Meta is developing a photorealistic AI avatar of CEO Mark Zuckerberg that can hold conversations, answer questions, and deliver feedback to the company's 72,000 employees, the Financial Times first reported on April 13. The project sits within Meta's newly formed Superintelligence Labs and could eventually let creators and influencers build their own digital twins.
What Happened
Meta's Superintelligence Labs is building an AI character that replicates Zuckerberg's appearance, voice, tone, and mannerisms using publicly available statements, voice recordings, and his current thinking on company strategy. Zuckerberg is directly involved in training and testing the digital twin, which requires heavy computing power to generate realistic movements and speech with minimal conversational delay.
The avatar is designed to interact with employees on internal platforms when Zuckerberg is unavailable, handling everything from strategic Q&A to direct feedback. The project reflects a broader shift at Meta: Zuckerberg now spends five to ten hours weekly coding and joining engineering review sessions as the company races to catch OpenAI and Google in AI development.
Why It Matters
The creator angle is the real story. If the internal avatar works, Meta plans to extend the technology through its existing AI Studio platform, which already lets creators build digital personas that interact with followers. A photorealistic, conversational digital twin would be a significant upgrade over current text-based AI characters, giving YouTubers, streamers, and influencers a way to scale audience interaction without being personally available 24/7.

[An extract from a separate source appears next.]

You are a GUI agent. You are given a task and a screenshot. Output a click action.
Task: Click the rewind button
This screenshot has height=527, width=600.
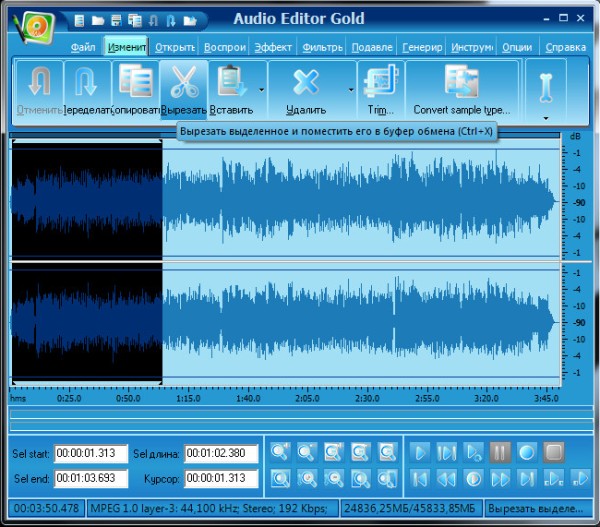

This also signals where the avatar market is heading. Rather than generic chatbots, the next wave of creator tools will likely focus on personalized AI that captures individual communication style, visual identity, and domain expertise. For creators managing large audiences across multiple platforms, a trained digital twin could handle community Q&A, personalized responses, and even live interactions.
Key Details
- Led by Meta's Superintelligence Labs, specializing in photorealistic AI characters for real-time interactions
- Trained on Zuckerberg's public statements, voice, mannerisms, and strategic thinking
- Requires heavy compute for realistic real-time conversation with minimal latency
- Designed for Meta's 72,000 employees initially
- Creator/influencer digital twins planned if internal deployment succeeds
- Builds on Meta's existing AI Studio for creator personas
What to Do Next
Creators already using Meta's AI Studio should watch for announcements about photorealistic avatar capabilities being added to the platform. If you build content around audience interaction (live streams, community management, coaching), start thinking about what a digital twin of your creative identity would need to know. The technology is still in early development, but Meta's track record of shipping internal tools as public products suggests this could move fast.